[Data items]
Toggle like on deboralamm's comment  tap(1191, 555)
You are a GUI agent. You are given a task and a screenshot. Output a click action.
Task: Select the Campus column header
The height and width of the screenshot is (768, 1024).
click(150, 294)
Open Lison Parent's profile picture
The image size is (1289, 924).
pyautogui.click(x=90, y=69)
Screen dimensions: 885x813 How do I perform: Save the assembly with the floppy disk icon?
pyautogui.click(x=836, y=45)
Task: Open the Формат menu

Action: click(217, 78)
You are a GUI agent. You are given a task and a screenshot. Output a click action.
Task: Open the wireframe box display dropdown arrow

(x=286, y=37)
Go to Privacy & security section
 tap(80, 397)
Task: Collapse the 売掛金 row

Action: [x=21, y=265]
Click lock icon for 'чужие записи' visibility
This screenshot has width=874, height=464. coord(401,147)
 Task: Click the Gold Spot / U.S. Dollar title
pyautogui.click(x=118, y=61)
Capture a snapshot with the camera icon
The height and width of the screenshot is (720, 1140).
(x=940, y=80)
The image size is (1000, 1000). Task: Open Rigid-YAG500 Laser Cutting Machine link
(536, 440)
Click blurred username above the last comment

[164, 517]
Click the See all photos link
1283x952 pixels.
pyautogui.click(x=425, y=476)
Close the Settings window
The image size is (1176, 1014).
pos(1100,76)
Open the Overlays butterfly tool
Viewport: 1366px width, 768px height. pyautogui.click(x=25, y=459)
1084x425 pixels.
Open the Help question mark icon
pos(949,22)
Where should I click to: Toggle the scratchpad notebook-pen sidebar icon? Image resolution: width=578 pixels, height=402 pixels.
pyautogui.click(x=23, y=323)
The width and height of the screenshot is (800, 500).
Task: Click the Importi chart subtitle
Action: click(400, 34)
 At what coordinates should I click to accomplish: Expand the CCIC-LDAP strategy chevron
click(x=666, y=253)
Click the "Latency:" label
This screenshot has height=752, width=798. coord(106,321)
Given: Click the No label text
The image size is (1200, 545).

**Problem**
Every line of data must be returned unchanged.

**Exercise result**
Toggle like on deboralamm's comment  tap(1191, 555)
You are a GUI agent. You are given a task and a screenshot. Output a click action.
Task: Select the Campus column header
The height and width of the screenshot is (768, 1024).
click(150, 294)
Open Lison Parent's profile picture
The image size is (1289, 924).
pyautogui.click(x=90, y=69)
Screen dimensions: 885x813 How do I perform: Save the assembly with the floppy disk icon?
pyautogui.click(x=836, y=45)
Task: Open the Формат menu

Action: click(217, 78)
You are a GUI agent. You are given a task and a screenshot. Output a click action.
Task: Open the wireframe box display dropdown arrow

(x=286, y=37)
Go to Privacy & security section
 tap(80, 397)
Task: Collapse the 売掛金 row

Action: [x=21, y=265]
Click lock icon for 'чужие записи' visibility
This screenshot has width=874, height=464. coord(401,147)
 Task: Click the Gold Spot / U.S. Dollar title
pyautogui.click(x=118, y=61)
Capture a snapshot with the camera icon
The height and width of the screenshot is (720, 1140).
(x=940, y=80)
The image size is (1000, 1000). Task: Open Rigid-YAG500 Laser Cutting Machine link
(536, 440)
Click blurred username above the last comment

[164, 517]
Click the See all photos link
1283x952 pixels.
pyautogui.click(x=425, y=476)
Close the Settings window
The image size is (1176, 1014).
pos(1100,76)
Open the Overlays butterfly tool
Viewport: 1366px width, 768px height. pyautogui.click(x=25, y=459)
1084x425 pixels.
Open the Help question mark icon
pos(949,22)
Where should I click to: Toggle the scratchpad notebook-pen sidebar icon? Image resolution: width=578 pixels, height=402 pixels.
pyautogui.click(x=23, y=323)
The width and height of the screenshot is (800, 500).
Task: Click the Importi chart subtitle
Action: click(400, 34)
 At what coordinates should I click to accomplish: Expand the CCIC-LDAP strategy chevron
click(x=666, y=253)
Click the "Latency:" label
This screenshot has height=752, width=798. coord(106,321)
Given: Click the No label text
The image size is (1200, 545).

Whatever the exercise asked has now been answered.